Loi d’urgence agricole : controverse attendue au Sénat
Un amendement, qui autorise de nouveau l’usage de certains insecticides risque de cristalliser les critiques et pourrait même compromettre l’adoption du texte.
- Ce qu’il faut savoir. Juste après avoir voté, ce lundi 29 juin, les conclusions de la CMP sur la proposition de loi visant à réduire l’impact environnemental de l’industrie textile, qui rendra l’adoption de cette loi "anti-fast fashion" définitive, le Sénat entame l’examen du projet de loi d’urgence agricole. Ce texte, rapporté par Laurent Duplomb (LR, Haute-Loire), Franck Menonville (UC, Meuse) et Pierre Cuypers (LR, Seine-et-Marne), a été adopté le 8 avril à l’Assemblée.

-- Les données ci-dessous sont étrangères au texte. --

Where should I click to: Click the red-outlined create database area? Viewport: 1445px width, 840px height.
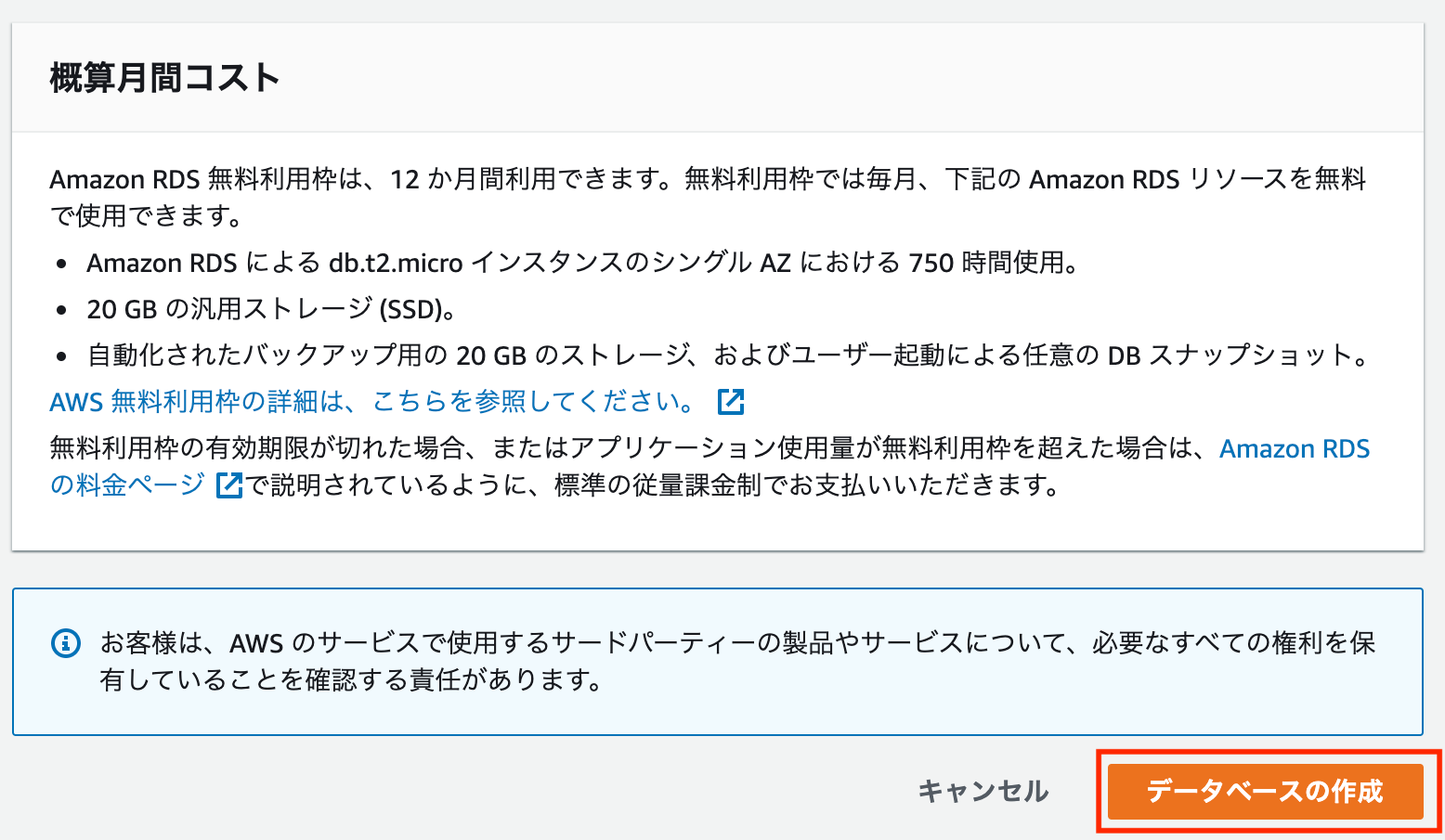coord(1265,792)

- Pourquoi le débat s’annonce-t-il houleux ? Outre l’épineuse question de la gestion de l’eau, un "chiffon rouge" risque d’occulter les autres sujets abordés par ce texte composite, voire de compromettre son adoption en commission mixte paritaire. En effet, la commission des affaires économiques, que préside Dominique Estrosi-Sassone (LR, Alpes-Maritimes), a adopté le 17 juin un amendement qui réautorise l’utilisation par dérogation de deux insecticides, l’acétamipride et flupyradifurone, interdits en France mais utilisés ailleurs en Europe. Porté par Laurent Duplomb, cet amendement tient compte des motifs retenus le 7 août par le Conseil constitutionnel, pour annuler en partie la loi qui portait son nom – et avait suscité une pétition forte de plus de 2 millions de signataires. L’autorisation par dérogation serait cette fois limitée dans la durée, soumise à avis de l’ANSES et cantonnée à une liste limitée de filières : pomme, noisette, betteraves à sucre et cerises.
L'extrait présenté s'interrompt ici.